自由人和依附感

一、如果你不完全自由,你就擁有自由;如果你完全自由,你就不自由

現在是個特別講自由的時代,咱們很多人平日裏很喜歡鼓吹自由,但是今天我想說一個相反方向的道理。

我們經常說人是“非理性的”,但是資本主義也好、市場經濟也好,最基本的一個假設,就是人應該是“理性”的,至少在做經濟和社會決策的時候是比較理性的。

資本主義是啓蒙運動的結果。啓蒙運動,讓人認識到科學和理性的光輝,不再迷信宗教強權了,每個人自己就可以擁有理性,那就有了自主的選擇權,才談得上市場經濟和資本主義。

  • 只有市場的參與者是自由人,價格信號纔好使,市場調節才管用。
  • 只有政治的參與者是自由人,民主制度纔有意義。

今天的人大體都是比較自由的。你自己決定從事什麼工作,消費什麼產品,和誰結婚,在哪裏居住。自由,首先就是自由選擇。

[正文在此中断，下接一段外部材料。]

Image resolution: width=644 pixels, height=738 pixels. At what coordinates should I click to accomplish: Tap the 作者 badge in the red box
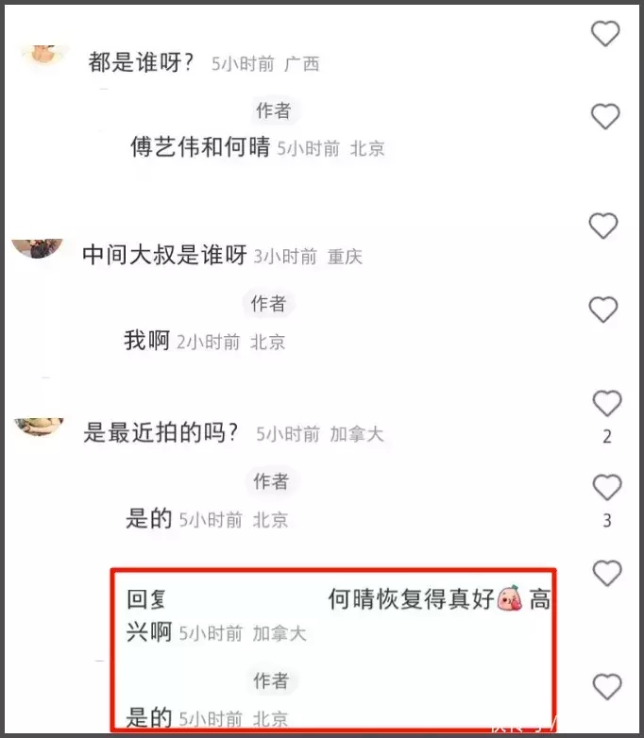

這個邏輯很簡單。但是這個道理,是隻說了一半。還有另一半的道理,常常被忽略。現代社會和經濟制度的根基,比如說美國的制度,並不僅僅是自由。

《紐約時報》專欄作家戴維·布魯克斯有一篇文章,就講了另一半的道理。布魯克斯是公認的保守派知識分子,我總覺得中國讀者應該喜歡他。布魯克斯說,美國建國的根基,除了“自由”之外,還有“不自由”的一面。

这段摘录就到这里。